James McKay (I think that link is correct – if anybody knows different, give me a shout) took to the stage next, complete with jerry-rigged guitar (the pick-ups were blu-tacked on to start with and taped on after the first song), glass of wine and burnt thumbs from a pancake day accident. The vocals were back up to scratch for this set which started slowly and built to a nice climax. His best song was, in fact, a cover which he introduced as being by Dave Dondero (again, I’m not sure of the link – partly because James said that he might be touring with Dondero later in the year, but the link is to an American West Coast singer).

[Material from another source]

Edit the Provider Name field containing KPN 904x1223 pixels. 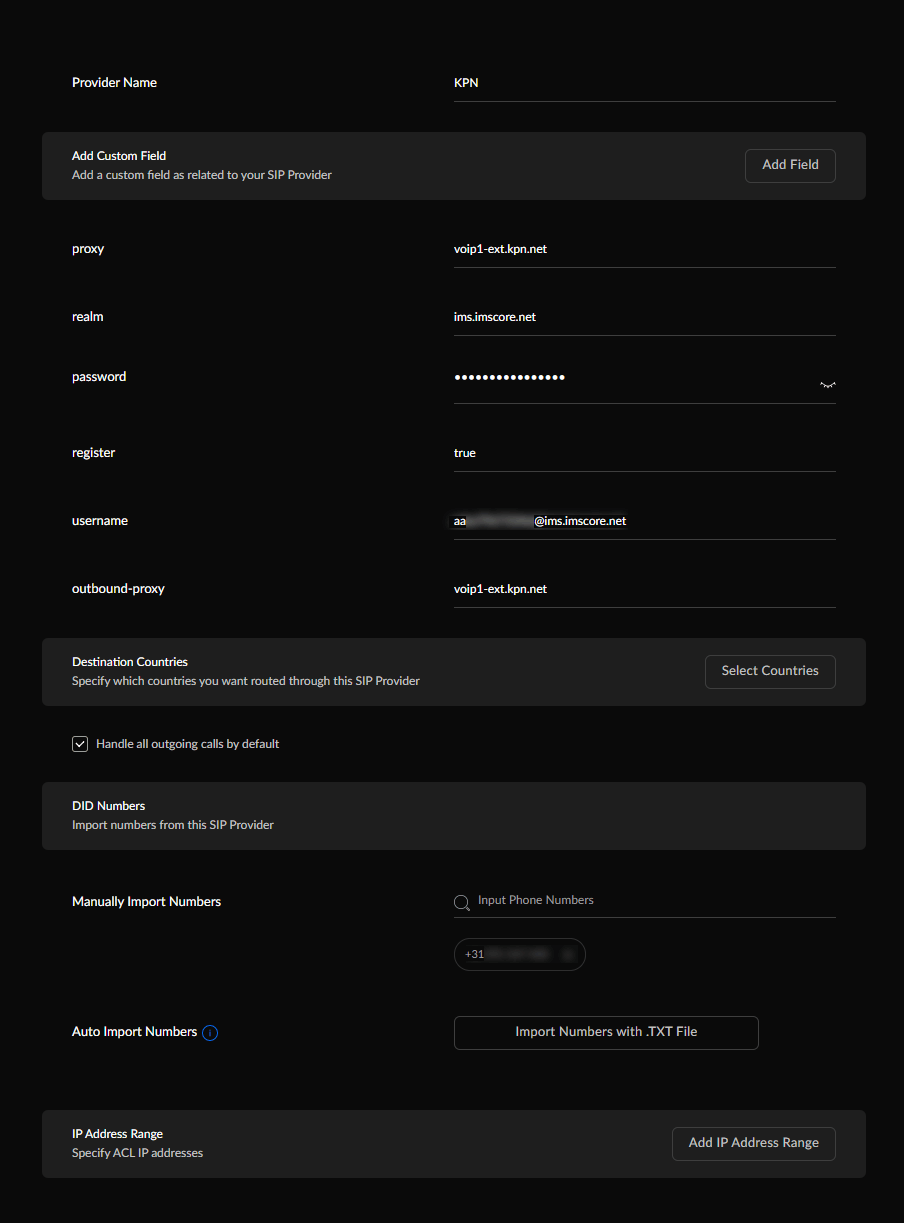click(644, 83)
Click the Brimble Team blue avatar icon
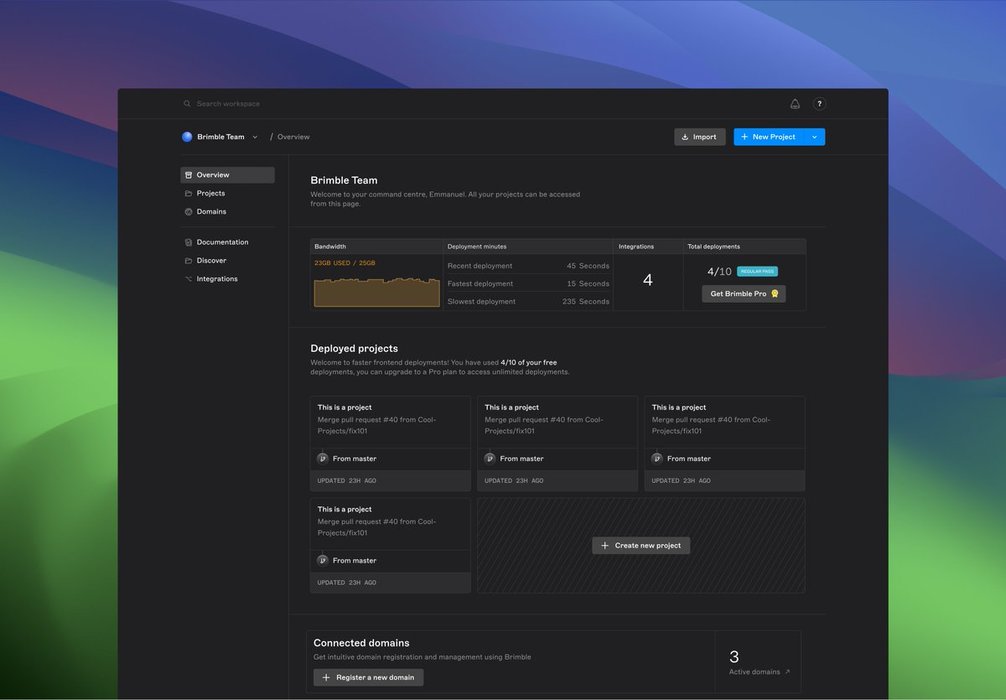This screenshot has width=1006, height=700. (x=187, y=137)
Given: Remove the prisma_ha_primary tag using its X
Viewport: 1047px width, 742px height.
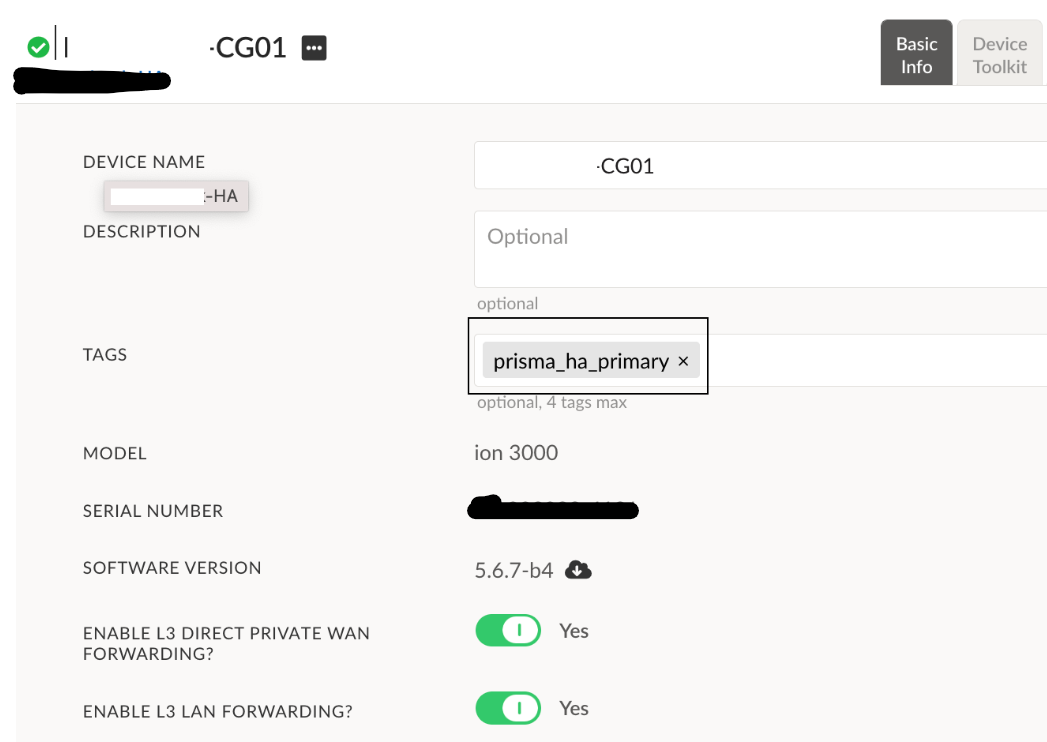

I think the next act was Tom Reeve (he didn’t introduce himself), who provided a change of pace with some tongue-twisting lyrics, if only in terms of the speed of his singing The Cuckold And The Whore. Tom was, for me, the best act so far – a bit more American Folk than the rest. Grave The Ballad Of John Brown’s Corpse is a superb “story” song about grave-robbing and the curse that goes with it, while Jessie was a bitter-sweet song about an eighteen-year-old dog. Alongside the superb lyrics was some brilliant and mesmerising guitar playing, during which Tom’s fingers seemed, at times, to fly along the frets. Recommended.

Finally and, unfortunately too late for me to be able to stay for the full set and still catch the last bus home, Boss Caine arrived on stage and, almost immediately, got annoyed with the impolite loudmouth sitting in the audience. (Rightly so, it stopped me from doing it just before I ran off to the bus stop.) I can only remember seeing Mr Lucas once before but tonight he proved that his songs are not only memorable but also as comfortable as a well-worn in pair of slippers – at least three that I heard tonight were not only instantly recognisable from the gig last year, but I found that I could pretty much remember the choruses straight off. There’s an album in the offing (and already on pre-order for me) and I really hope it includes the likes of Smoking In My Back Yard, Leaving Victoria (assuming that’s the title) and the one about drinking wine. Assuming it didn’t go vastly downhill after I left, this was a very assured and enjoyable set.

It is, perhaps, indicative of my knowledge and experience of this type of music that the only name that sprung to mind as a comparison to any of the acts tonight was Ralph McTell. I’m not sure whether the guys would appreciate that and suspect that they (or at least some of them ) would be aiming more along the lines of Bob Dylan.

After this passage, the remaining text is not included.